THE DATA: Begin
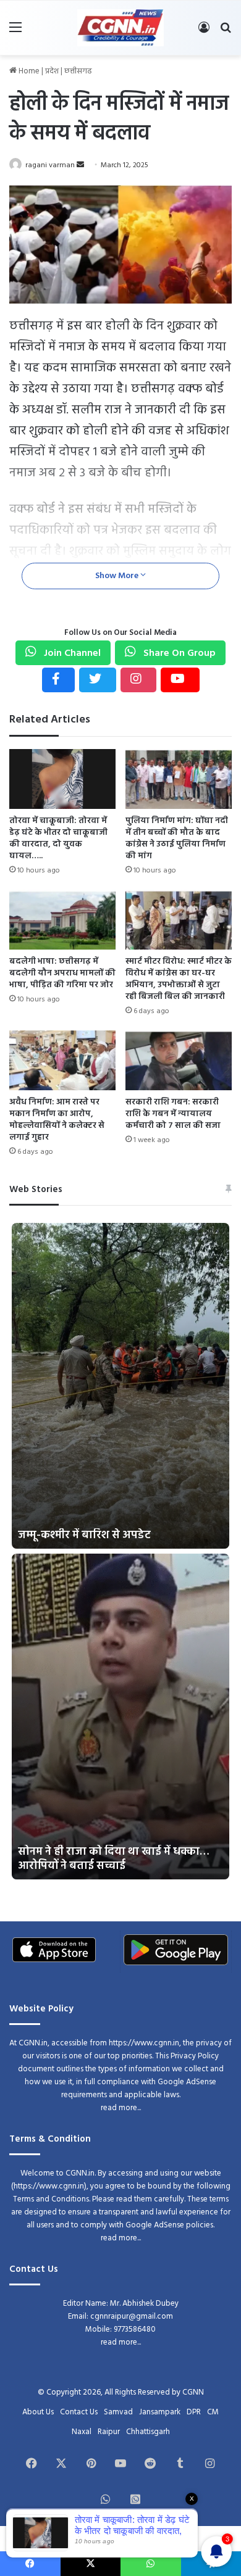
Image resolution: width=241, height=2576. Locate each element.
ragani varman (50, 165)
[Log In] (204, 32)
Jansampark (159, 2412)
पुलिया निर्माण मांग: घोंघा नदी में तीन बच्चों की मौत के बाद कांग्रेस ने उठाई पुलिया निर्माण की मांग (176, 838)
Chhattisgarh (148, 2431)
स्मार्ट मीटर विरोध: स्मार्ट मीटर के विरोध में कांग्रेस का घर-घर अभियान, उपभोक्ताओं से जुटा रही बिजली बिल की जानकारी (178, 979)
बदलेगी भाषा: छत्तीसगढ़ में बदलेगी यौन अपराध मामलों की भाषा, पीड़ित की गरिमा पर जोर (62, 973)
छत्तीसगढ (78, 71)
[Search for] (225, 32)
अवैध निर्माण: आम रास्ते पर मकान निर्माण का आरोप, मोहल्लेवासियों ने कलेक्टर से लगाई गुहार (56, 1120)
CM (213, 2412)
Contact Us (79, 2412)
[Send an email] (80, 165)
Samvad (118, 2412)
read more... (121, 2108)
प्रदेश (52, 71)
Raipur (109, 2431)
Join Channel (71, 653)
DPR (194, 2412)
THE DATA: End
THE DATA: Begin
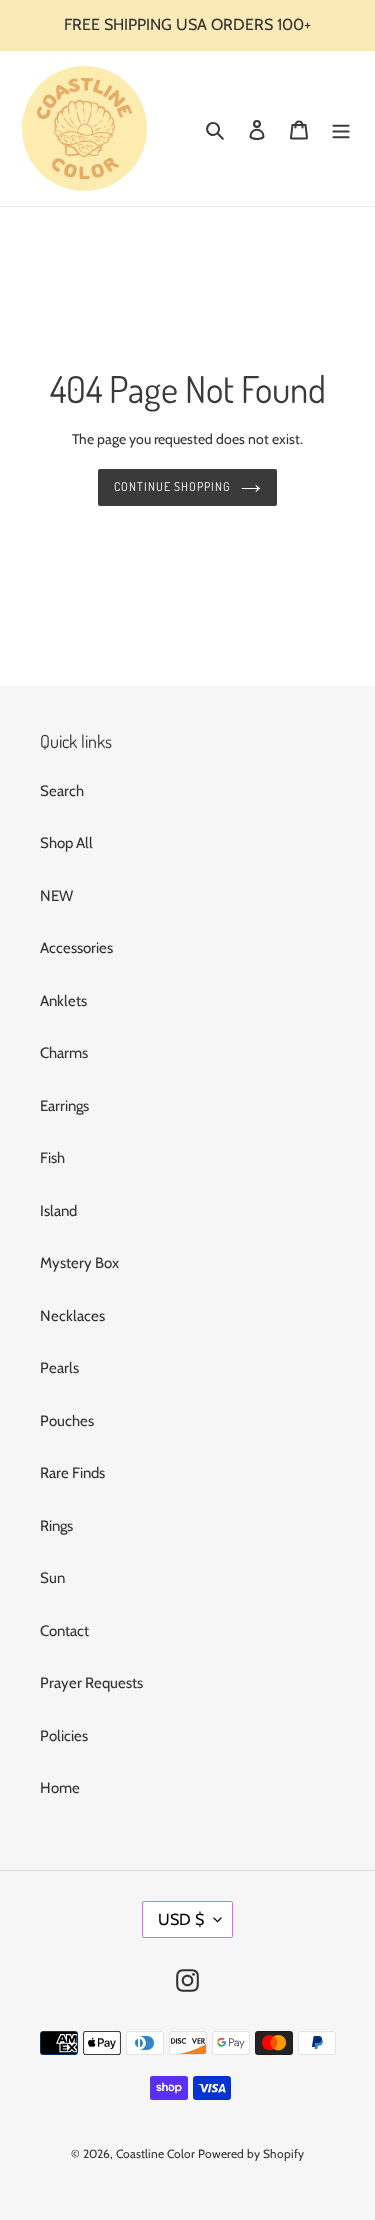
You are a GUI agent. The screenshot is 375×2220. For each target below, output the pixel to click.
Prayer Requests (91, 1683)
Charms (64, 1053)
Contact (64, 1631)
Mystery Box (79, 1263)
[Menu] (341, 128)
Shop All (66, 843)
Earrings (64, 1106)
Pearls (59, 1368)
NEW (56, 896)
THE DATA: End
The reply should hold only the lines of the listing above starting at the line containing "Image resolution: width=241, height=2576." and ending at the line containing "DPR (194, 2412)", exactly as written.

> SOLUTION TO THIS TASK
Image resolution: width=241, height=2576. Locate each element.
ragani varman (50, 165)
[Log In] (204, 32)
Jansampark (159, 2412)
पुलिया निर्माण मांग: घोंघा नदी में तीन बच्चों की मौत के बाद कांग्रेस ने उठाई पुलिया निर्माण की मांग (176, 838)
Chhattisgarh (148, 2431)
स्मार्ट मीटर विरोध: स्मार्ट मीटर के विरोध में कांग्रेस का घर-घर अभियान, उपभोक्ताओं से जुटा रही बिजली बिल की जानकारी (178, 979)
बदलेगी भाषा: छत्तीसगढ़ में बदलेगी यौन अपराध मामलों की भाषा, पीड़ित की गरिमा पर जोर (62, 973)
छत्तीसगढ (78, 71)
[Search for] (225, 32)
अवैध निर्माण: आम रास्ते पर मकान निर्माण का आरोप, मोहल्लेवासियों ने कलेक्टर से लगाई गुहार (56, 1120)
CM (213, 2412)
Contact Us (79, 2412)
[Send an email] (80, 165)
Samvad (118, 2412)
read more... (121, 2108)
प्रदेश (52, 71)
Raipur (109, 2431)
Join Channel (71, 653)
DPR (194, 2412)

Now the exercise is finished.